REQUIREMENT:
Return every line of the listing below, unchanged, from its first line to the line holding "Given: Show the", that line included.

INPUT DATA:
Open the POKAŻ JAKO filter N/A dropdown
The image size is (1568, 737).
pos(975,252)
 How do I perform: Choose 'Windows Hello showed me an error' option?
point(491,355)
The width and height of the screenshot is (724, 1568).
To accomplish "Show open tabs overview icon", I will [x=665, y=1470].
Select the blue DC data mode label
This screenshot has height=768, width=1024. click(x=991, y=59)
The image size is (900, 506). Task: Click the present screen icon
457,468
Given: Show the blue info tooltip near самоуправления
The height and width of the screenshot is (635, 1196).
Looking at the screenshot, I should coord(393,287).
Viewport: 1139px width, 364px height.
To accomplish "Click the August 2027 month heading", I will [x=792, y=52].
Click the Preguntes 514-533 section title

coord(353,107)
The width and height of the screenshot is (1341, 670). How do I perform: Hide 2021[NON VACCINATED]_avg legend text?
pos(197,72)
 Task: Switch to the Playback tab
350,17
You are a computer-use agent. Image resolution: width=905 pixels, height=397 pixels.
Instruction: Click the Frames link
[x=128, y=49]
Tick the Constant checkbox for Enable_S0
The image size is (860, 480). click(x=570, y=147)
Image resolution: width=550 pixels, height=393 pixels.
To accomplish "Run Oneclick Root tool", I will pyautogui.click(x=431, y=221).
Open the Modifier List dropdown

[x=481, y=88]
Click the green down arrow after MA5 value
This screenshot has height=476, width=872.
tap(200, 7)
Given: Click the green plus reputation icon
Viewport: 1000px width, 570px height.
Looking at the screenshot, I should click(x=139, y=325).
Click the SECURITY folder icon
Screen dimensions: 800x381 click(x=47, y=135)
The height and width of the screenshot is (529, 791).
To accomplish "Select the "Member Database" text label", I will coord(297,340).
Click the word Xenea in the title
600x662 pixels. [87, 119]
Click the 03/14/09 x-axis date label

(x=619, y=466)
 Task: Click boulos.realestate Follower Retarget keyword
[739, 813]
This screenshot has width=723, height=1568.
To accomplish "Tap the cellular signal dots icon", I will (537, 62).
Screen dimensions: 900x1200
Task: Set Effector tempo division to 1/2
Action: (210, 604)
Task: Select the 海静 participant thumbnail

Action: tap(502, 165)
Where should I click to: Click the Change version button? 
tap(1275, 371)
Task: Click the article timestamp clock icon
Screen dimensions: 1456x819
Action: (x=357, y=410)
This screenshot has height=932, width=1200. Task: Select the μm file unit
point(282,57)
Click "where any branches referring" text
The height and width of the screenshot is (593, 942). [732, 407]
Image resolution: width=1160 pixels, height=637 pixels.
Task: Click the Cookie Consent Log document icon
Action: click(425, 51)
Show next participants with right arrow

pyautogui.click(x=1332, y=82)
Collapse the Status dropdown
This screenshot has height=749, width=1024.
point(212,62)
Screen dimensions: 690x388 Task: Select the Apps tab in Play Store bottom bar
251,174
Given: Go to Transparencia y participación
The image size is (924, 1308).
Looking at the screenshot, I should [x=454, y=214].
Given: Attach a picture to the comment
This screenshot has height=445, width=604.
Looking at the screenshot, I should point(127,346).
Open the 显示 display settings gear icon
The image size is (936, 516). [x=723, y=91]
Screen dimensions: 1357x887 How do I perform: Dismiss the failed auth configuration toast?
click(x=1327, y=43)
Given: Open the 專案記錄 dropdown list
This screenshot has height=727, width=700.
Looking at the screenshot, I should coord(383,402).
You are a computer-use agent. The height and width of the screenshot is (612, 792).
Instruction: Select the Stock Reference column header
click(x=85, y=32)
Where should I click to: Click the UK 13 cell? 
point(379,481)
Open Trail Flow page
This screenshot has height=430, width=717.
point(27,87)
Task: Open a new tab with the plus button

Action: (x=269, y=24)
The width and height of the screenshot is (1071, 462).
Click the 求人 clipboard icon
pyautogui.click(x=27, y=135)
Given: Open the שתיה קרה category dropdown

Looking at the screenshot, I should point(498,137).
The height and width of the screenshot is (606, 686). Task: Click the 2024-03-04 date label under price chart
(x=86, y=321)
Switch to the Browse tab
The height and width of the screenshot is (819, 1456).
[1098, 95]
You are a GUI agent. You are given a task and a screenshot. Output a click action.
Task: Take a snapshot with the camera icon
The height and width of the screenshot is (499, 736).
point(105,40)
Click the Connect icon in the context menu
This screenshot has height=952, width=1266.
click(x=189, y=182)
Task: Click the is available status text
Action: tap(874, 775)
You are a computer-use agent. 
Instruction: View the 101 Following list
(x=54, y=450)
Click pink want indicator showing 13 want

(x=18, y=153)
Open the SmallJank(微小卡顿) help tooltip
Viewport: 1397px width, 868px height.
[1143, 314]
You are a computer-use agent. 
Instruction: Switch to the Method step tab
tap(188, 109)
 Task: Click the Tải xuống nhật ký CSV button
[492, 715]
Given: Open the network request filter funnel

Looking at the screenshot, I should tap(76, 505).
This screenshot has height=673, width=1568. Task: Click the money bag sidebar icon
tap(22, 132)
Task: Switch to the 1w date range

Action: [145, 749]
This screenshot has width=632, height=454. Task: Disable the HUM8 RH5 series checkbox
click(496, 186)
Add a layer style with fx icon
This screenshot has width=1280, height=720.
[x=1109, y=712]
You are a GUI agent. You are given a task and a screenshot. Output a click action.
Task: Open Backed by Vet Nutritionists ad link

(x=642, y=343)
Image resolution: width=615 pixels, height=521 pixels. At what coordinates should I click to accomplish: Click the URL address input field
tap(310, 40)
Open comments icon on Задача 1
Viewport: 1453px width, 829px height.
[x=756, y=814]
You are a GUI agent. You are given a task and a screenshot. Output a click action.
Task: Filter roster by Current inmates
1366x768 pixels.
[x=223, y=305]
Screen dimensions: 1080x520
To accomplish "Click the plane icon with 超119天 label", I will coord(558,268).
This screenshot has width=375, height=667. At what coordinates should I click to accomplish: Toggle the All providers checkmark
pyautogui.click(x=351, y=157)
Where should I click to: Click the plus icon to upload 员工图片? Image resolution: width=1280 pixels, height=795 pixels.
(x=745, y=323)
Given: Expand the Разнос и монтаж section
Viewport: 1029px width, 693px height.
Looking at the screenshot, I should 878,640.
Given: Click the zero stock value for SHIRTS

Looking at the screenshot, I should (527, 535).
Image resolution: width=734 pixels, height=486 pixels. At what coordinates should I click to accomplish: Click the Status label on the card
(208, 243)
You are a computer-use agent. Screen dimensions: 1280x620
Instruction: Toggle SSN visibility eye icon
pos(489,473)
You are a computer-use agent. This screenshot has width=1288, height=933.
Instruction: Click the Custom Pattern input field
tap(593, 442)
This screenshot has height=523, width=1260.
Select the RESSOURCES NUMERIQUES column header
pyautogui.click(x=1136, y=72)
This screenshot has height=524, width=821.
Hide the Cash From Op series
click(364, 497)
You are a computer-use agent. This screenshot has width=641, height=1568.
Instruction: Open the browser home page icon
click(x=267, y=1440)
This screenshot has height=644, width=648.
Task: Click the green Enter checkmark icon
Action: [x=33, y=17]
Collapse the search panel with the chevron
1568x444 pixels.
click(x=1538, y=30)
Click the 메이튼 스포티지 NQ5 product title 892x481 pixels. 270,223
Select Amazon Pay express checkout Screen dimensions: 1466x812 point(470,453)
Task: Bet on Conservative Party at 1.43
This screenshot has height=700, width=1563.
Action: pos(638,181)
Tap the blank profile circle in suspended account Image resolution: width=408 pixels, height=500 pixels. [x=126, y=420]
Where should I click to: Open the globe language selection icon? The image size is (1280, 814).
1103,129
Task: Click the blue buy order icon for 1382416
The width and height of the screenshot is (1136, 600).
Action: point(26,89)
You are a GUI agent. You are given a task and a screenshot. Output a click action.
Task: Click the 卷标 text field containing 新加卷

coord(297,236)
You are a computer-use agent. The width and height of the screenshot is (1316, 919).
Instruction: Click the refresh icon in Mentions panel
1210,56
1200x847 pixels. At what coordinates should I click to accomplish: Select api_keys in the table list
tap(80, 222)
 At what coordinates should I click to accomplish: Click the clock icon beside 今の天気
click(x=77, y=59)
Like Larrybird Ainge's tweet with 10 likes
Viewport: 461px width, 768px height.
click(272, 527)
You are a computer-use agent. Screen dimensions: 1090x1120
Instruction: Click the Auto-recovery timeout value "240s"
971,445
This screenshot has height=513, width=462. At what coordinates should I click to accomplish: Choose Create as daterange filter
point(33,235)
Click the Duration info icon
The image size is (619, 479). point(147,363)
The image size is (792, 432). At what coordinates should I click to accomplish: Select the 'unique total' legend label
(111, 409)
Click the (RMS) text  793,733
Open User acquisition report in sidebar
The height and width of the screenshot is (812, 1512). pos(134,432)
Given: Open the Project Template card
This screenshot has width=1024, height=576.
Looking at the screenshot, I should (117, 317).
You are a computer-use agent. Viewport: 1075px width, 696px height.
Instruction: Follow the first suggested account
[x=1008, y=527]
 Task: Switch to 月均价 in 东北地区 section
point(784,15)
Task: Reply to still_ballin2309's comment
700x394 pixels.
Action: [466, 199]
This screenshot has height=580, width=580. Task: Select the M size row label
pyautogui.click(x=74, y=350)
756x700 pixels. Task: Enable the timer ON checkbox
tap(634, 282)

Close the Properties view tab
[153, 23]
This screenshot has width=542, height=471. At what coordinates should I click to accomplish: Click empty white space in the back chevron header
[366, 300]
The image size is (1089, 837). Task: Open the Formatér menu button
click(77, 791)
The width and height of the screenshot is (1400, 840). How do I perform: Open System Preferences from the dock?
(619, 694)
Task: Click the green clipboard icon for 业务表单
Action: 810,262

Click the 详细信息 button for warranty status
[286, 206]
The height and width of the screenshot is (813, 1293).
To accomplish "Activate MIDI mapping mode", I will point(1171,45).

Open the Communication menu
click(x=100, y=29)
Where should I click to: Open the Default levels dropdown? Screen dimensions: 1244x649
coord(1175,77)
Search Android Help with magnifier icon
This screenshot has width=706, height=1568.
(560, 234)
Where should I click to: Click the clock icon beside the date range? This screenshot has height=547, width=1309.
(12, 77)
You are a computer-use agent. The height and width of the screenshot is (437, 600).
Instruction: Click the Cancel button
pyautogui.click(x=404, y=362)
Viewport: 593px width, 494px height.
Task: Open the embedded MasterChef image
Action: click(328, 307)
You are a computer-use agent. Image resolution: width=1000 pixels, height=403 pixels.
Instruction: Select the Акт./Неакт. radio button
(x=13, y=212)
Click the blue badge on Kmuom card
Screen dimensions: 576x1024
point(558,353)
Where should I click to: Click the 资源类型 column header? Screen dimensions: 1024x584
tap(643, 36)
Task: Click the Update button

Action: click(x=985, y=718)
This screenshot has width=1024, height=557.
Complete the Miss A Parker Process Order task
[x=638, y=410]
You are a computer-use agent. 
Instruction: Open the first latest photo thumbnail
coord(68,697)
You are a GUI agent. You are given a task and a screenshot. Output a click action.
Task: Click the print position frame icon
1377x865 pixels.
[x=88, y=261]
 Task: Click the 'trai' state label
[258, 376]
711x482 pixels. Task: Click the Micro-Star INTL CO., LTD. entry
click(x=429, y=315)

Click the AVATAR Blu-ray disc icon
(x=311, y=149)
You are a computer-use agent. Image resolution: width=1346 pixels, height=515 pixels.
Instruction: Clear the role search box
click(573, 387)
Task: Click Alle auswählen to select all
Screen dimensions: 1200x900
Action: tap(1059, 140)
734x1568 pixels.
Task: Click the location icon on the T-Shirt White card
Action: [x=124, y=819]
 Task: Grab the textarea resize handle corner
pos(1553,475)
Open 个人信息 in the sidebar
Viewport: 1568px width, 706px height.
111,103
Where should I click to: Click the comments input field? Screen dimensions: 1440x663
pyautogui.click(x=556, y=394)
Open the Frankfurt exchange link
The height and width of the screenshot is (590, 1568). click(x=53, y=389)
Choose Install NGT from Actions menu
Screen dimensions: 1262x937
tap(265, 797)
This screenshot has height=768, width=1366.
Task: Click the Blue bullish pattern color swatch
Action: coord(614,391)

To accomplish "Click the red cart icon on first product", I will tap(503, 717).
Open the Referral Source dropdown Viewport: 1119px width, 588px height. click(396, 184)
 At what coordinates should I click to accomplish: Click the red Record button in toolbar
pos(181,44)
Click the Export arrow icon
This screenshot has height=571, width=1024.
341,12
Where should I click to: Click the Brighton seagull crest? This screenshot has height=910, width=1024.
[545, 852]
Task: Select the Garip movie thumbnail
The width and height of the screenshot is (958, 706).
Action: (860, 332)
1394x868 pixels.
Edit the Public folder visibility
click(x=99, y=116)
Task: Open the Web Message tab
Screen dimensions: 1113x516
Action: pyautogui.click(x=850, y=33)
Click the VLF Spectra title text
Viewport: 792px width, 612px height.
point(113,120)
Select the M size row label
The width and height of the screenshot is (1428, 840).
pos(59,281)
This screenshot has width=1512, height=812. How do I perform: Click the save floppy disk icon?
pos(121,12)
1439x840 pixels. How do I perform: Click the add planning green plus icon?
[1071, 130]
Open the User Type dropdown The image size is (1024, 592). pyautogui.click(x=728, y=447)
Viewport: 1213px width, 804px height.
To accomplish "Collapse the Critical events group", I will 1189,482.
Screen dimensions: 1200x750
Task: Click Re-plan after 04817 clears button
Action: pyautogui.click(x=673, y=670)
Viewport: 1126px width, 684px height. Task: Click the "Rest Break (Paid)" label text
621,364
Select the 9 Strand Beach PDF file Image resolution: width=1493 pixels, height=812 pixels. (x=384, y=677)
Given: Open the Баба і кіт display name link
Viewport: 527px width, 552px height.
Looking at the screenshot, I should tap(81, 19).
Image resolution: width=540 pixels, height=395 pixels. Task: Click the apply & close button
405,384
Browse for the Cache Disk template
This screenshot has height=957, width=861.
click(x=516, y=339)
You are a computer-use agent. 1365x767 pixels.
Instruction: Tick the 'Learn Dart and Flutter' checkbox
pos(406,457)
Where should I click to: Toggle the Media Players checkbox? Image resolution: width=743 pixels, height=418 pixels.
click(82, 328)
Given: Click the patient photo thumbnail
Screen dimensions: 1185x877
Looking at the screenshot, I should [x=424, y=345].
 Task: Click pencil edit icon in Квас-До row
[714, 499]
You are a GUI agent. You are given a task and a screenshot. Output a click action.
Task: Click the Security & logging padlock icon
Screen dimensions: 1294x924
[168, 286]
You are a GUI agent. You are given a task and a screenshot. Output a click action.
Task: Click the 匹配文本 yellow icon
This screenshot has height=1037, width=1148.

EXERCISE SOLUTION:
Open the POKAŻ JAKO filter N/A dropdown
The image size is (1568, 737).
pos(975,252)
 How do I perform: Choose 'Windows Hello showed me an error' option?
point(491,355)
The width and height of the screenshot is (724, 1568).
To accomplish "Show open tabs overview icon", I will [x=665, y=1470].
Select the blue DC data mode label
This screenshot has height=768, width=1024. click(x=991, y=59)
The image size is (900, 506). Task: Click the present screen icon
457,468
Given: Show the blue info tooltip near самоуправления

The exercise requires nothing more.